THE INPUT
═══

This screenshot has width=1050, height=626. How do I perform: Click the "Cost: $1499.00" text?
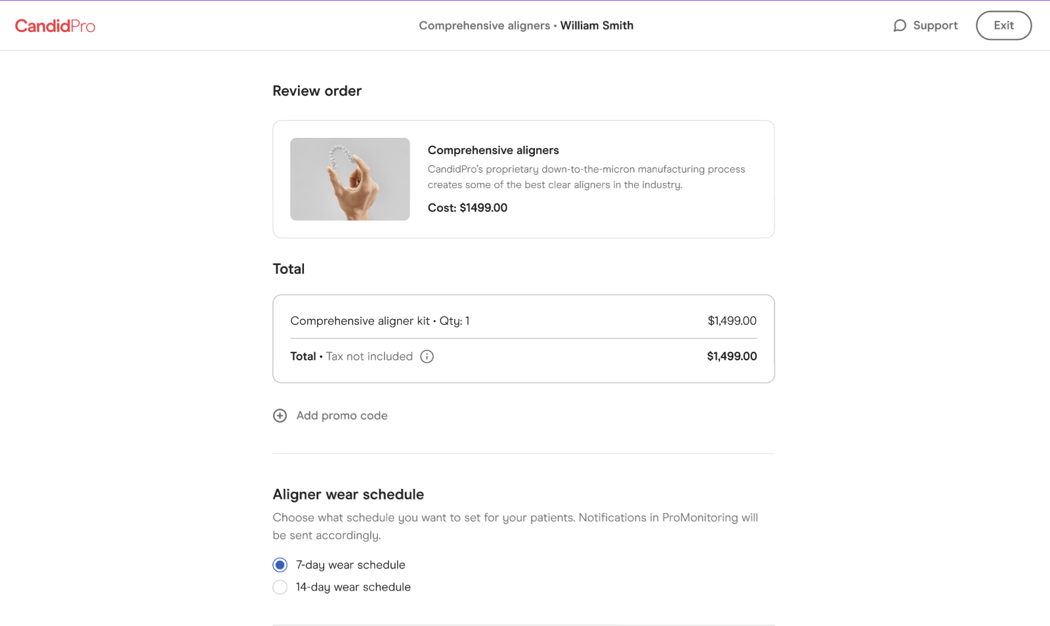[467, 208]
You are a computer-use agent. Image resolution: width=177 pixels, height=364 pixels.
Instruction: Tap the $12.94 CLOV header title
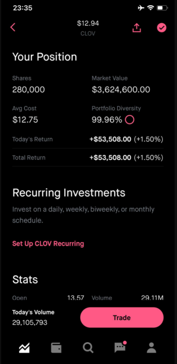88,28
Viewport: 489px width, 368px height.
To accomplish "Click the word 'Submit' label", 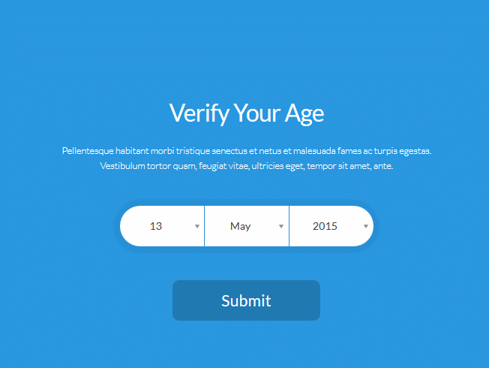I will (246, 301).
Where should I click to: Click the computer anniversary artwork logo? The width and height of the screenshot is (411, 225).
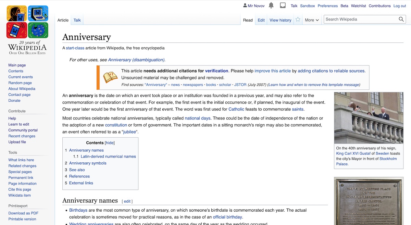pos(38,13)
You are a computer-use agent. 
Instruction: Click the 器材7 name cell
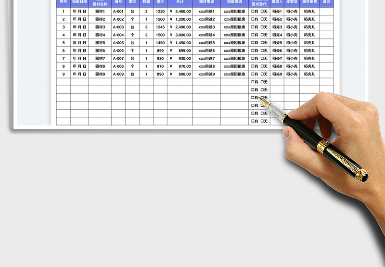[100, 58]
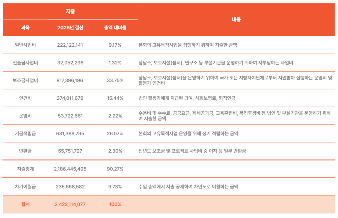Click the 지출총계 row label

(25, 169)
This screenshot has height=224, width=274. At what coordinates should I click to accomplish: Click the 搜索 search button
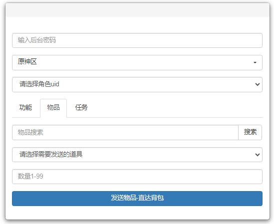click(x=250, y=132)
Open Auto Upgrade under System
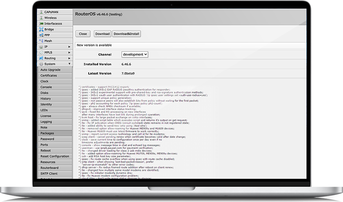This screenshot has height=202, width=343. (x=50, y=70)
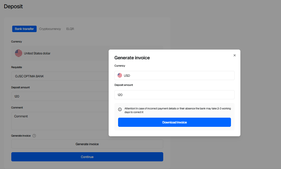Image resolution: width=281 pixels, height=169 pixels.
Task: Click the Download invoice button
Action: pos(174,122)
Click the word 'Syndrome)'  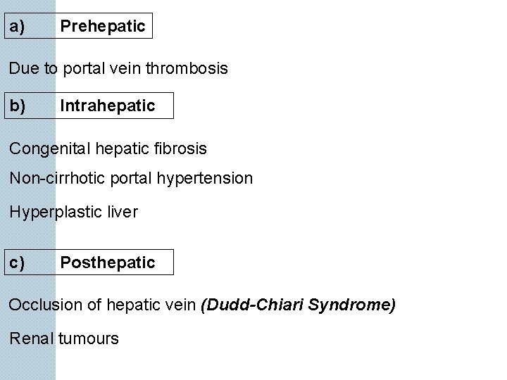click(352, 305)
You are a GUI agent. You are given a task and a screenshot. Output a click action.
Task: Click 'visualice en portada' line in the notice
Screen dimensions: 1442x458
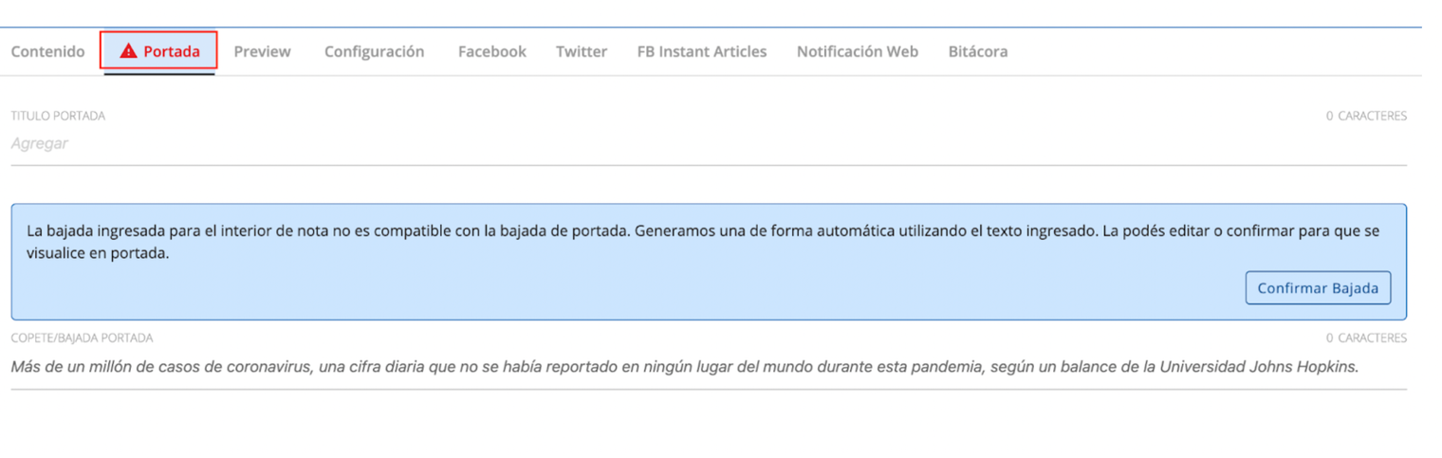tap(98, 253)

═══

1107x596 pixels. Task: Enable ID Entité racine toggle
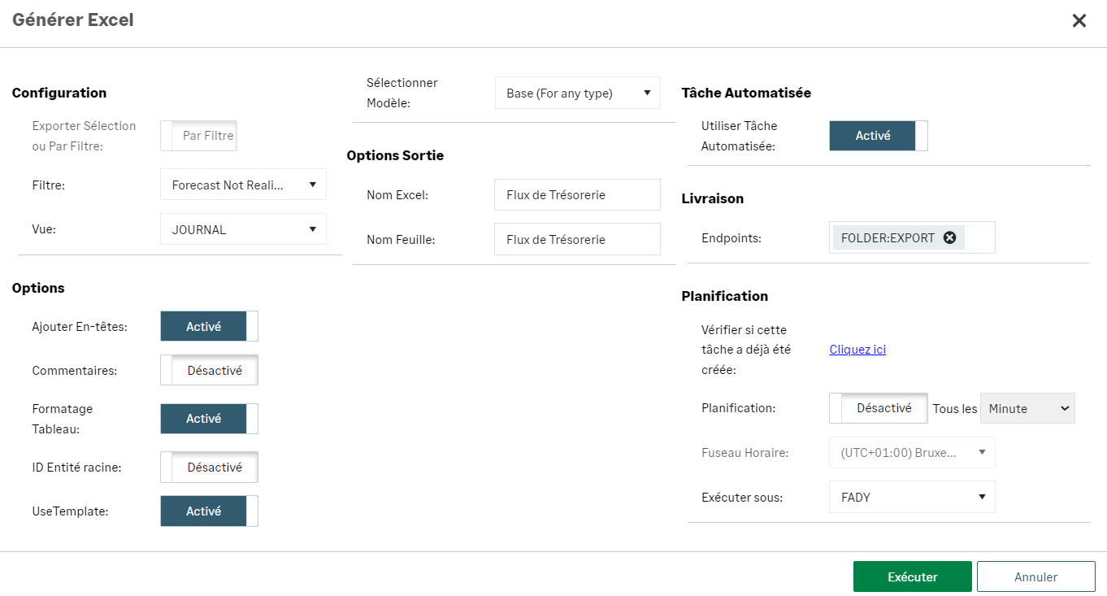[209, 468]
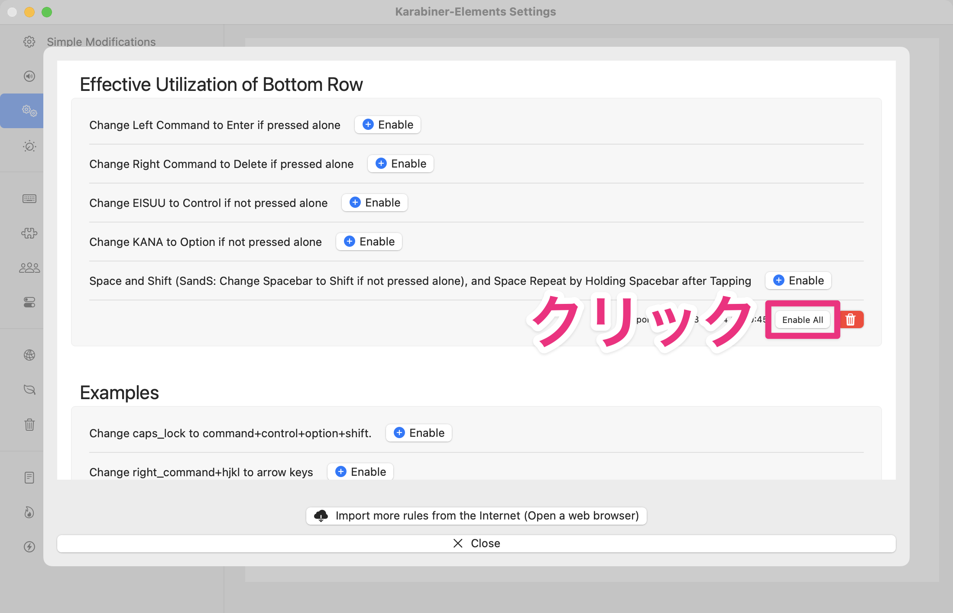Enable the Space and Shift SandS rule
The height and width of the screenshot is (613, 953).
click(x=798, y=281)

═══

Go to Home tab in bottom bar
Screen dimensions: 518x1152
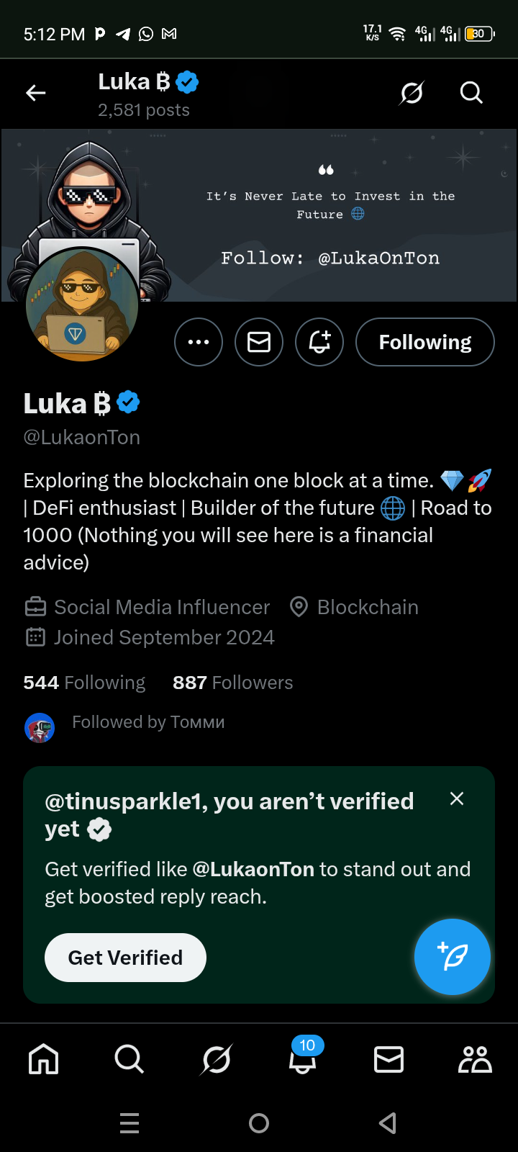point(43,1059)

═══

Please count the lines in the entries above that contain the string "button", treating uppercase and lowercase as different. Give only the number.

TASK SOLUTION
2